[REQUIREMENT]: Each line below is to be copied exactly as it appears.

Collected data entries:
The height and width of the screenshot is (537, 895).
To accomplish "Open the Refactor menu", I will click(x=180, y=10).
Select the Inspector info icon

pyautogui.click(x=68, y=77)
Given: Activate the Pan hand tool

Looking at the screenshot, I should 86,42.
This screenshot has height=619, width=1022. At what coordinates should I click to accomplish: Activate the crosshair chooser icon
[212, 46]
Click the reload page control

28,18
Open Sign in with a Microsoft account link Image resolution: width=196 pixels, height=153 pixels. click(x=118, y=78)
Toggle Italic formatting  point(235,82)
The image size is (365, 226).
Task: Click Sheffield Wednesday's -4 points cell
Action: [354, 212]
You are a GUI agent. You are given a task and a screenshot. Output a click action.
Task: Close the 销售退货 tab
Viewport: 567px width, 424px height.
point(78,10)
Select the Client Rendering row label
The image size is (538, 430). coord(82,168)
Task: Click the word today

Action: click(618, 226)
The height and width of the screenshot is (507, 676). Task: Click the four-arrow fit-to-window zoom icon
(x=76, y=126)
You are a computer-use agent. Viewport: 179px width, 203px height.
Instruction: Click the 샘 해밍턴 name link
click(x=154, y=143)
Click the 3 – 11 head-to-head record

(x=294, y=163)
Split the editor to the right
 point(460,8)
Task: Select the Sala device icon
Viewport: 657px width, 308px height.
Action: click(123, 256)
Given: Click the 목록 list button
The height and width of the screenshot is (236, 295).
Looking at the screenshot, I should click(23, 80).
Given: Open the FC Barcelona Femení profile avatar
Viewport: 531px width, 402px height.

[ANSWER TO THE EXERCISE]:
The height and width of the screenshot is (537, 895).
To accomplish "Open the Refactor menu", I will click(x=180, y=10).
Select the Inspector info icon

pyautogui.click(x=68, y=77)
Given: Activate the Pan hand tool

Looking at the screenshot, I should 86,42.
This screenshot has height=619, width=1022. At what coordinates should I click to accomplish: Activate the crosshair chooser icon
[212, 46]
Click the reload page control

28,18
Open Sign in with a Microsoft account link Image resolution: width=196 pixels, height=153 pixels. click(x=118, y=78)
Toggle Italic formatting  point(235,82)
The image size is (365, 226).
Task: Click Sheffield Wednesday's -4 points cell
Action: [354, 212]
You are a GUI agent. You are given a task and a screenshot. Output a click action.
Task: Close the 销售退货 tab
Viewport: 567px width, 424px height.
point(78,10)
Select the Client Rendering row label
The image size is (538, 430). coord(82,168)
Task: Click the word today

Action: click(618, 226)
The height and width of the screenshot is (507, 676). Task: Click the four-arrow fit-to-window zoom icon
(x=76, y=126)
You are a computer-use agent. Viewport: 179px width, 203px height.
Instruction: Click the 샘 해밍턴 name link
click(x=154, y=143)
Click the 3 – 11 head-to-head record

(x=294, y=163)
Split the editor to the right
 point(460,8)
Task: Select the Sala device icon
Viewport: 657px width, 308px height.
Action: click(123, 256)
Given: Click the 목록 list button
The height and width of the screenshot is (236, 295).
Looking at the screenshot, I should click(23, 80).
Given: Open the FC Barcelona Femení profile avatar
Viewport: 531px width, 402px height.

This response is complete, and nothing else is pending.